Nerveusement, j'entortille mes cheveux autour de mes doigts. Tout paraît si concret, c'est écrit noir sur blanc.

Je continue à me renseigner sur le sujet tout le reste de la soirée. Inutile de préciser que plus je me renseigne et plus ma détermination se renforce.

Dès le lendemain, j'entame les démarches. Je commence à imprimer les formulaires, le seul souci est la case : mineur. Si je la coche, si je suis honnête, il faut que maman approuve le document et pire encore, il semblerait qu'elle doive m'accompagner. Et s'il y a bien une chose qui est certaine, c'est que son non sera catégorique.

Je ne vois que quelques issues à ce problème : attendre mes dix-huit ans, soit attendre sept longs mois, mentir, convaincre ma mère, trouver un autre accompagnateur... Aucune ne me paraît valable. Aucune ne me réjouit. Aucune ne me satisfait.

Alors quoi ? Je vais juste abandonner, je vais juste renoncer ? Certainement pas.

Je force mon menton à se relever, il ne faut pas baisser les bras si vite. Je vais trouver un moyen.

Aussitôt, je me replonge dans la recherche sur les sites du gouvernement. Je ne peux pas renoncer si vite.

Je me fige à la lecture d'un article :

Les personnes mineures doivent avoir l'autorisation de l'autorité parentale et être accompagnées d'une personne majeure.

Juste une personne majeure, pas forcément un parent !

Une idée se fraye doucement un chemin en moi. Je pourrais signer l'autorisation parentale, il ne me faudrait plus qu'un accompagnateur adulte.

- Lisa on mange ! crie maman depuis la cuisine.

- J'arrive.

Après un léger soupir, je referme mon ordinateur et range mes feuilles de recherches à l'abri des regards.

Une fois assise face à ma mère, je me sens un peu honteuse, je lui cache encore des choses, comme toujours. Elle ne comprendrait pas, me souffle ma petite voix interne. Comme quand tu lui disais que tu savais que Jade allait mourir, elle ne t'a pas crue... comme quand tu te sentais responsable de la mort de papa... Elle ne peut pas comprendre.

- Tu as des projets pour la fin des vacances à part la semaine au camping ? questionne maman pour lancer la conversation.

- Pas spécialement.

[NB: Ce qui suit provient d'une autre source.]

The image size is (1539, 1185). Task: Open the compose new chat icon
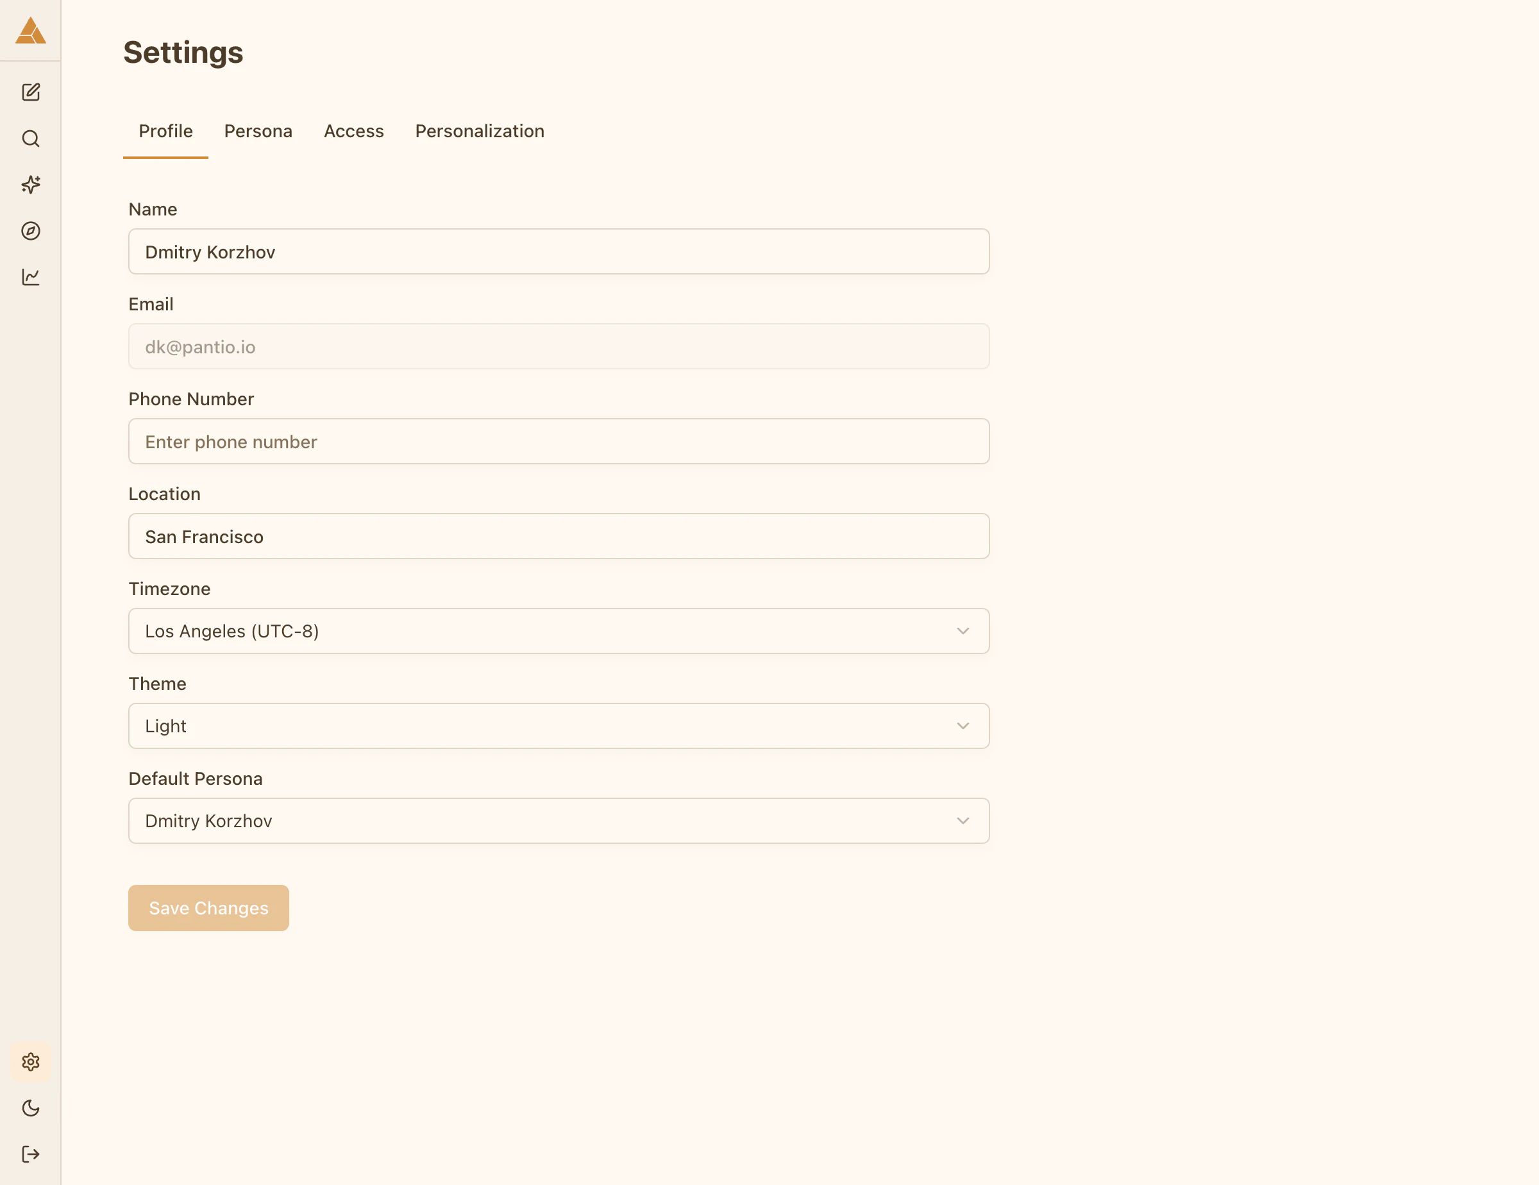pos(31,92)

Ambre voulait faire un week-end entre amis mais... je ne sais pas si ça va se faire.

Maman hoche la tête.

- Tu me préviendras si tu as besoin de quoi-que-ce soit. Tu sais, je suis désolée de te laisser seule à longueur de journée la semaine, mais je n'arrive pas à me libérer avec les soldes qui arrivent.

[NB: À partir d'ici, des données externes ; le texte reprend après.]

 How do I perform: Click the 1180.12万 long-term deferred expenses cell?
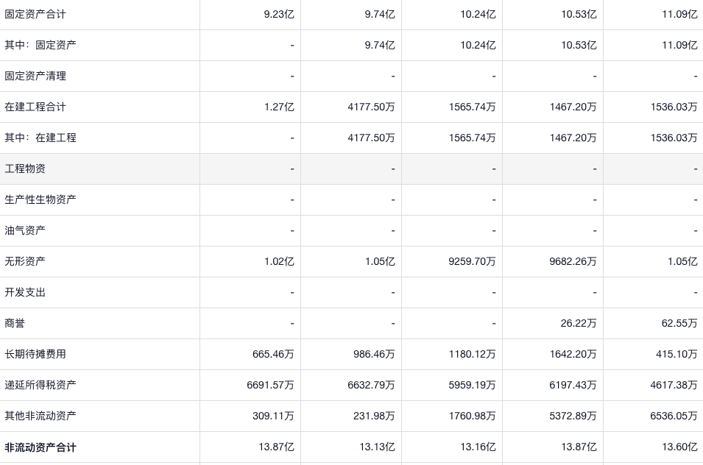click(472, 354)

- Ne t'inquiète pas, assuré-je. Ça ne me dérange pas.

Tout en servant le gratin, elle me raconte l'aventure qui est arrivée à sa collègue vendredi dernier et je l'écoute. La conversation prend une tournure des plus anodines quand maman lâche soudain :

- Et Julien ?

- Quoi Julien ? dis-je prudemment.

- Vous étiez très proches, il va comment ?

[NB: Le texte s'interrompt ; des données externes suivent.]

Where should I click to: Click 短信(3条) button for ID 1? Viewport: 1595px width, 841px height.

- Nous n'étions pas proches du tout ! m'exclamé-je. Et figure-toi que je n'ai absolument aucune idée de comment il va.

Elle paraît d'abord surprise par mon ton agressif puis un sourire se dessine sur son visage.

- Tu es mignonne.

- Quoi ? m'écrié-je. Qu'est-ce que tu racontes ?

Son sourire attendri me répond et je lève les yeux au ciel.

Il n'empêche que je me demande comment il va maintenant ! Je sais que dans une semaine c'est son anniversaire, j'ai beau essayer de le rayer de mes pensées, je n'ai pas oublié la date. Son anniversaire... Ses dix-huit ans... Ce qu'il signifie qu'il sera... majeur ?

Je me redresse brusquement.

Il pourrait m'accompagner voir Viall... non ! Non c'est totalement impensable. Je ne veux plus de lui. Je ne vais pas m'en servir pour arriver à mes fins.

Je suis interrompue dans mes pensées par le petit rire de maman qui ne m'a pas quittée des yeux.

- Mais... ce n'est pas ce que tu crois ! lancé-je devant ses yeux malicieux.

Innocemment j'attrape mon verre d'eau et le boit d'une traite.

- J'ai juste pensé à un truc, marmonné-je les joues légèrement roses.